B. Regulatory Flexibility Act

    This rule will not have a significant economic effect on a 
substantial number of small entities under the Regulatory Flexibility 
Act (5 U.S.C. 601 et seq.).

C. Small Business Regulatory Enforcement Fairness Act

    This rule is not a major rule under 5 U.S.C. 804(2), the Small 
Business Regulatory Enforcement Fairness Act. This rule:
    (a) Does not have an annual effect on the economy of $100 million 
or more;
    (b) Will not cause a major increase in costs or prices for 
consumers, individual industries, Federal, State, or local government 
agencies, or geographic regions; or
    (c) Does not have significant adverse effects on competition, 
employment, investment, productivity, innovation, or the ability of 
U.S. based enterprises to compete with foreign-based enterprises.

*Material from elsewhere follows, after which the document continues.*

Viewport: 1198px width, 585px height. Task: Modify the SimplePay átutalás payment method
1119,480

D. Unfunded Mandates Reform Act

    This rule does not impose an unfunded mandate on State, local, or 
Tribal governments or the private sector of more than $100 million per 
year. The rule does not have a significant or unique effect on State, 
local, or Tribal governments or the private sector. A statement 
containing the information required by the Unfunded Mandates Reform Act 
(2 U.S.C. 1531 et seq.) is not required.

E. Takings (E.O. 12630)

    This rule does not affect a taking of private property or otherwise 
have taking implications under Executive Order 12630. A takings 
implication assessment is not required.

F. Federalism (E.O. 13132)

    Under the criteria in section 1 of Executive Order 13132, this rule 
does not have sufficient federalism implications to warrant the 
preparation of a federalism summary impact statement. A federalism 
summary impact statement is not required.

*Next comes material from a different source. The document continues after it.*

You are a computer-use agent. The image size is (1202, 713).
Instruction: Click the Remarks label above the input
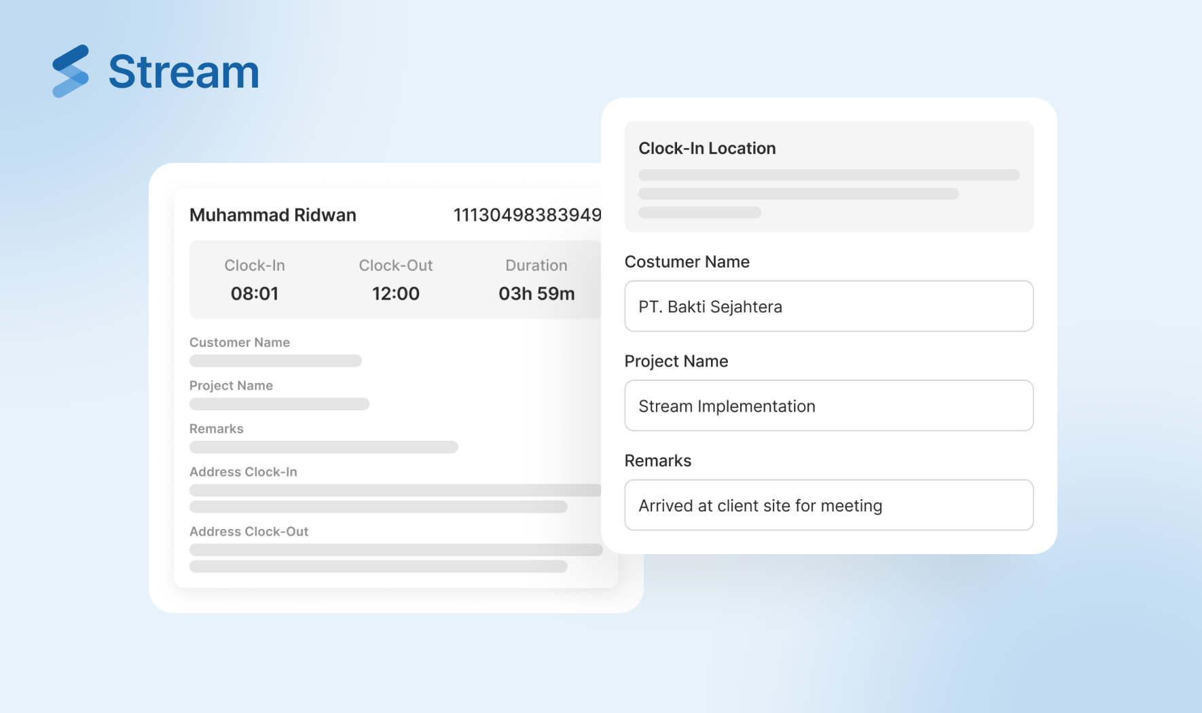coord(657,461)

G. Civil Justice Reform (E.O. 12988)

    This rule complies with the requirements of Executive Order 12988. 
Specifically, this rule:
    (a) Meets the criteria of section 3(a) requiring that all 
regulations be reviewed to eliminate errors and ambiguity and be 
written to minimize litigation; and
    (b) Meets the criteria of section 3(b)(2) requiring that all 
regulations be written in clear language and contain clear legal 
standards.

H. Consultation With Indian Tribes (E.O. 13175 and Departmental Policy)

    The Department of the Interior strives to strengthen its 
government-to-government relationship with Indian Tribes through a 
commitment to consultation with Indian Tribes and recognition of their 
right to self-governance and tribal sovereignty. This rule was 
evaluated under the Interior's consultation policy pursuant to the 
criteria in Executive Order 13175. The Interior has determined this 
regulation does not require consultation because it is merely updating 
discrete provisions of the regulation to match controlling statutory 
law.

I. Paperwork Reduction Act

    This rule does not contain information collection requirements, and 
a submission to the Office of Management and Budget (OMB) under the 
Paperwork Reduction Act (44 U.S.C. 3501 et seq.) is not required. BIA 
may not conduct or sponsor, and you are not required to respond to, a 
collection of information unless it displays a currently valid OMB 
control number.

J. National Environmental Policy Act

    This rule does not constitute a major Federal action significantly 
affecting the quality of the human environment. A detailed statement 
under the National Environmental Policy Act of 1969 (NEPA) is not 
required because the rule is covered by a categorical exclusion. This 
rule is excluded from the requirement to prepare a detailed statement 
because it is a regulation of an administrative nature (for further 
information, see 43 CFR 46.210(i)). BIA

[[Page 65706]]

has also determined that the rule does not involve any of the 
extraordinary circumstances listed in 43 CFR 46.215 that would require 
further analysis under NEPA.

K. Effects on the Energy Supply (E.O. 13211)

    This rule is not a significant energy action under the definition 
in Executive Order 13211. A Statement of Energy Effects is not 
required.

List of Subjects in 25 CFR Part 63

    Child welfare, Domestic violence, Employment, Grant programs-
Indians, Grant programs-social programs, Indians.

0
The interim final rule amending 25 CFR part 63 which was published at 
85 FR 37562 on June 23, 2020, is adopted as final without change.

Tara Sweeney,
Assistant Secretary--Indian Affairs.